An amphipathic helix drives interaction of Fibrillins with plastoglobule lipid droplets

Abstract

ABSTRACTPlastoglobule lipid droplets of chloroplasts serve complex roles affecting plant development, stress tolerance and photosynthesis. They harbor a set of approximately 42 proteins that collectively dictate plastoglobule functions. Due to the monolayer structure of plastoglobules which encompass a neutral lipid core, these proteins must associate monotopically on the plastoglobule surface. However, targeting determinants have not been identified for plastoglobule proteins, and the protein-membrane interaction mechanisms that establish the plastoglobule proteome remain unclear. Here, we demonstrate that plastoglobule-localized Fibrillins harbor an amphipathic helix at the lip of their β-barrel that is necessary for proper plastoglobule association. Molecular dynamics simulations support the specific interaction of the amphipathic helix of AtFBN1a with membranes rich in lipid packing defects which are expected to be especially prevalent on the tightly curved surface of plastoglobules.

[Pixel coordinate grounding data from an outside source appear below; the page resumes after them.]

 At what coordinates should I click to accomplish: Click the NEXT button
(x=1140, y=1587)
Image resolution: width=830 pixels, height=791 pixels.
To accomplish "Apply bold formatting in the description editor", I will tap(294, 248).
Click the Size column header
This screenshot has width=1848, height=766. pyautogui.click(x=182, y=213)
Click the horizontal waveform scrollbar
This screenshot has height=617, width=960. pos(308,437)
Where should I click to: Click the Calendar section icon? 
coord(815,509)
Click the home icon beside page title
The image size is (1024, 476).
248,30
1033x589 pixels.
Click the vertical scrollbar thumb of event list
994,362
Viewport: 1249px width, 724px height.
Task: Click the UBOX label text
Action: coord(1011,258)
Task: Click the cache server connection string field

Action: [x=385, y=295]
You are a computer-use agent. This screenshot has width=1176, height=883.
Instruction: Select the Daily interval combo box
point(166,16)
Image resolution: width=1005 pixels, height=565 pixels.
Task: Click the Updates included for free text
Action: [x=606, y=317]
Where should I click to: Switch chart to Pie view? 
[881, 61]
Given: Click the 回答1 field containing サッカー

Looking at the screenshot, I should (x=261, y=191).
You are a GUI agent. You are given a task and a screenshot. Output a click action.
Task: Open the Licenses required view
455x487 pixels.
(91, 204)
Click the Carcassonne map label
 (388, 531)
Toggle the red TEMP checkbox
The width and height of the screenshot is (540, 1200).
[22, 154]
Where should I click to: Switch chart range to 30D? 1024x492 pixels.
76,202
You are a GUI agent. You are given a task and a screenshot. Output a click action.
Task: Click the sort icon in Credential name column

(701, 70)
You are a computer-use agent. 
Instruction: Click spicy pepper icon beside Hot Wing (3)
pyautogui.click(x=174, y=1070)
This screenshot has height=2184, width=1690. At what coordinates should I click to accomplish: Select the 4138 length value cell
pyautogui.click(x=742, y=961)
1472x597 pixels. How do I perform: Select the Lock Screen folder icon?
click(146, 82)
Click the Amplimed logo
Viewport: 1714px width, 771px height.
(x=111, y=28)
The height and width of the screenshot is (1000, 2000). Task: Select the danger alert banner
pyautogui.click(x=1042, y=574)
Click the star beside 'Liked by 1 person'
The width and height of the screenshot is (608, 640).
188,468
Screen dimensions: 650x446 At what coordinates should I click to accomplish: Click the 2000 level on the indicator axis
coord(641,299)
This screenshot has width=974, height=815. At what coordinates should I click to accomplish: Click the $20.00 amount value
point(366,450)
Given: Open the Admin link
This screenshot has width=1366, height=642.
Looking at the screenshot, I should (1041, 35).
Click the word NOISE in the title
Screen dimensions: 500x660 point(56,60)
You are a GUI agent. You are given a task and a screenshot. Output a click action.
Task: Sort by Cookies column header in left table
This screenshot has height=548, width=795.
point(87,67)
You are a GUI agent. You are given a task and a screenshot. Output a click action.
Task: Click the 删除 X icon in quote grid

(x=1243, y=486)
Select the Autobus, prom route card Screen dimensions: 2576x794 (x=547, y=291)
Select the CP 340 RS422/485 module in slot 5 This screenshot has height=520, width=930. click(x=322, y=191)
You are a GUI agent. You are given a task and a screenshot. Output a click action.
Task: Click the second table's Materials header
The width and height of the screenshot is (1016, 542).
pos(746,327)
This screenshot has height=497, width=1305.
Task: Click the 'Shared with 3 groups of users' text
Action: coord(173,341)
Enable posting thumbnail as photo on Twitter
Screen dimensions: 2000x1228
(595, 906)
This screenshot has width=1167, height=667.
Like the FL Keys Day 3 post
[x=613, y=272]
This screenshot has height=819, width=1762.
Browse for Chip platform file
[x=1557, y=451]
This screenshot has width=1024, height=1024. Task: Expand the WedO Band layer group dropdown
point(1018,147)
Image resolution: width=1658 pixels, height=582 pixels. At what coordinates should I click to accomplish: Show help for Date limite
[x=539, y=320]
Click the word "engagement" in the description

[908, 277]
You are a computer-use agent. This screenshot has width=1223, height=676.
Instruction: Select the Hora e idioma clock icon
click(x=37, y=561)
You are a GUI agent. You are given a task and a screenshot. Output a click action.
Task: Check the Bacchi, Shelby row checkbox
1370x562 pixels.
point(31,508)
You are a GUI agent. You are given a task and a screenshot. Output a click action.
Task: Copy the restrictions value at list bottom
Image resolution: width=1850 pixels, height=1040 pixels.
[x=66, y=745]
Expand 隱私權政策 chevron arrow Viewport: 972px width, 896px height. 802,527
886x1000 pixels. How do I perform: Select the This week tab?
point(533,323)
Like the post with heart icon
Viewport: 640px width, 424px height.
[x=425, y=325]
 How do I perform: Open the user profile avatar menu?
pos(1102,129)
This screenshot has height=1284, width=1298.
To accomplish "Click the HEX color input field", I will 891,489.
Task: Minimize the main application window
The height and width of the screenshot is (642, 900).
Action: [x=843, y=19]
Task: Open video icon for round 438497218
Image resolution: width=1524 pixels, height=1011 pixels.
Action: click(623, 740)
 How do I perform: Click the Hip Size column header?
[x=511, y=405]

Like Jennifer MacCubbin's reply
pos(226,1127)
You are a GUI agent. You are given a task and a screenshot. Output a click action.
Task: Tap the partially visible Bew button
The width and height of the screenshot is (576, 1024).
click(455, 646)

Introduction of one of the amphipathic helices into stromal-or thylakoid-localized FBNs was ineffective at redirecting the proteins to plastoglobules, likely due to endogenous protein-protein interactions that override the influence of the amphipathic helix. Proteomic analyses indicate AtFBN1a influences the plastoglobule proteome through outcompeting and recruiting specific proteins. We also demonstrate that the plastoglobule-localized FBNs, AtFBN1a and AtFBN7a, bind unsaturated fatty acids, particularly C18:1, and that elimination of the amphipathic helix suppresses fatty acid binding in AtFBN1a, but promotes fatty acid binding in AtFBN7a. Predicted amphipathic helices can be identified on two-thirds of plastoglobule proteins, indicating the use of amphipathic helices may be a general mechanism by which proteins selectively associate with plastoglobules.